Photo via Erika Mitchell

This week, the Vermont Senate passed a bill to legalize the possession of marijuana for recreational use, bringing legalization one step closer to reality. The state House passed the bill last week, and the only remaining hurdle is Gov. Phil Scott, who has already said he would sign the bill into law. “Today the Vermont Senate moved Vermont one step closer to a rational approach to marijuana,” Senate President Pro Tem Tim Ashe said in a statement, as reported by the Associated Press. “Tens of thousands of Vermonters will no longer feel like they’re committing a crime for their private, responsible use of marijuana.”

This is the second year in a row that the Vermont legislature has passed a legalization bill. Last year, Gov. Phil Scott vetoed the bill on grounds that it did not include provisions for preventing youth use of the drug or driving under the influence. At the beginning of this year's legislative session, lawmakers successfully amended the bill to address these concerns, and Gov. Scott has pledged that he would sign it. If he does indeed sign it, Vermont will become the first U.S. state to pass a legalization law via their legislature, rather than a ballot measure.

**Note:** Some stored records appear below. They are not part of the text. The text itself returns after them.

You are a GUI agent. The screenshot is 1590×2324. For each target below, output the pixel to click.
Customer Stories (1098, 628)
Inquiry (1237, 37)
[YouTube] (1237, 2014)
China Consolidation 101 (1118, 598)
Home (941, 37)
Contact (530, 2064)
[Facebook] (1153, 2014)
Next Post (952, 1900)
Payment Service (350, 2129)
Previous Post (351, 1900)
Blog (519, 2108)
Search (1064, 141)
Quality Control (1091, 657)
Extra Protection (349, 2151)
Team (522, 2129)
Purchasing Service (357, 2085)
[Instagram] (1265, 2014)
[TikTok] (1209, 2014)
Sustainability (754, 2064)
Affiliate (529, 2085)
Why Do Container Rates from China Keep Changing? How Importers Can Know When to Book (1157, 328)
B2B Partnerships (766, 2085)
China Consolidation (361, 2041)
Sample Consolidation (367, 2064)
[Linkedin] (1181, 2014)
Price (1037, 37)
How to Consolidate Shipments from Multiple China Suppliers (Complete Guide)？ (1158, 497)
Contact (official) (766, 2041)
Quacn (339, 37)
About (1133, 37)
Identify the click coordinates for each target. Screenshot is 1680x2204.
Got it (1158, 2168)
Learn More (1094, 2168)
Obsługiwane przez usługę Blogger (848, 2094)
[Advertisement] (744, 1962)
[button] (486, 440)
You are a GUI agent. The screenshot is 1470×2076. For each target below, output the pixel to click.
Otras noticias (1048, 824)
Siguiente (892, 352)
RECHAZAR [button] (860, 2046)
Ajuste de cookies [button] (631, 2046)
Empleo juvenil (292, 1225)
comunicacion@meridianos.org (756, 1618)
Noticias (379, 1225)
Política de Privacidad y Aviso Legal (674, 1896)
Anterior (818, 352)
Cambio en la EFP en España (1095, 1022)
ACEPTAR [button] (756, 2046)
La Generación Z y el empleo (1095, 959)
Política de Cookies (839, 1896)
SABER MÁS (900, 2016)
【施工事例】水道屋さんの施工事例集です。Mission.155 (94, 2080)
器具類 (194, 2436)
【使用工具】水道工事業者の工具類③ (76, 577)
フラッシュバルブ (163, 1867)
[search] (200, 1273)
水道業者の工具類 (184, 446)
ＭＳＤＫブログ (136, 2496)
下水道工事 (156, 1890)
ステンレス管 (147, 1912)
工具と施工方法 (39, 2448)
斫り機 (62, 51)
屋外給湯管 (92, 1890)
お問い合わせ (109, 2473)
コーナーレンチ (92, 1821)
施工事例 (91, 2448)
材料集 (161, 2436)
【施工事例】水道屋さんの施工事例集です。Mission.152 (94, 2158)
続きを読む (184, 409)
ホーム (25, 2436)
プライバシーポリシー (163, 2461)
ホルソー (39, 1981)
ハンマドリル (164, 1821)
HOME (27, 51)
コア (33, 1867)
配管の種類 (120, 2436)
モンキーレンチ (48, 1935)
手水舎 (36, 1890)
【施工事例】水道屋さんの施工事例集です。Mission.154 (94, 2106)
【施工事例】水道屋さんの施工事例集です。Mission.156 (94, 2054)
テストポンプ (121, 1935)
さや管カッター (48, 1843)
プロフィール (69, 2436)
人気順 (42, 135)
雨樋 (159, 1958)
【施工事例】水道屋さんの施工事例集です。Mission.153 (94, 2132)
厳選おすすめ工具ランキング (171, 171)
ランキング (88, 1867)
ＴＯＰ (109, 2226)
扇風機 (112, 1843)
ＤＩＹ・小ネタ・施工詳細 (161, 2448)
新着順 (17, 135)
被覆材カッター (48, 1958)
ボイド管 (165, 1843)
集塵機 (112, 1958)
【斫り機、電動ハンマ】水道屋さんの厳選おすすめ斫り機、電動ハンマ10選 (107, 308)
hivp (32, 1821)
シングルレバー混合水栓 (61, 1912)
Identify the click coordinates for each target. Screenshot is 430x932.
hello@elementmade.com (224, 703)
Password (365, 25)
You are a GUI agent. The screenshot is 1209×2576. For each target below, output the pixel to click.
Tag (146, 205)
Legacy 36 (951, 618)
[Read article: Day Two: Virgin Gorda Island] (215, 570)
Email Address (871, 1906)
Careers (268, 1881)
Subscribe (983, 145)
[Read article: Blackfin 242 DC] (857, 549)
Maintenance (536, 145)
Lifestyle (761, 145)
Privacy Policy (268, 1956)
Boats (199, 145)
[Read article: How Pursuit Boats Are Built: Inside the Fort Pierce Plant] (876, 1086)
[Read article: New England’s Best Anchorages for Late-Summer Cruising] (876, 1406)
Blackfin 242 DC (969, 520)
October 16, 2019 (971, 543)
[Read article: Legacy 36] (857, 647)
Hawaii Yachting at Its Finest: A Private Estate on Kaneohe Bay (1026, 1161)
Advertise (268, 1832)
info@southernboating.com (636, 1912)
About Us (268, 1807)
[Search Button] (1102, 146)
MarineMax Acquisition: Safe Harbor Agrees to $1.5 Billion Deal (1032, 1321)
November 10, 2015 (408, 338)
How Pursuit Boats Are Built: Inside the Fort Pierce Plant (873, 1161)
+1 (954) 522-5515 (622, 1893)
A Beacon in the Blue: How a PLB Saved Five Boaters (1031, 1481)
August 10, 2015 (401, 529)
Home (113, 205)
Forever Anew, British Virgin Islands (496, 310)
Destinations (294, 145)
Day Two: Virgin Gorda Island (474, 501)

The bill would allow adults aged 21 or older to possess up to an ounce of marijuana and grow two mature or four immature cannabis plants at home starting this July. The bill does not, however, set up a system for taxed and regulated retail sales, as most other rec-legal states have done. State Sen. Ashe said that many Senators still support a taxed sales program, but that “despite our best efforts to convince the House and the governor, that just wasn’t going to happen,” Seven Days reports. Ashe also said that he didn't expect a bill to legalize and regulate retail sales would pass this year.

The noncommercial approach of the Vermont legalization bill is similar to a bill that was just passed by the New Hampshire House of Representatives. That bill would also legalize possession or home-grows of small amounts of marijuana, but would not allow retail sales. Unfortunately the legislation is unlikely to succeed this year, as New Hampshire Gov. Chris Sununu and many members of the state Senate are in firm opposition. Further east in New England, Maine legislators are still struggling to draft regulations for legal cannabis retail sales; 14 months after voters approved a ballot measure to legalize weed.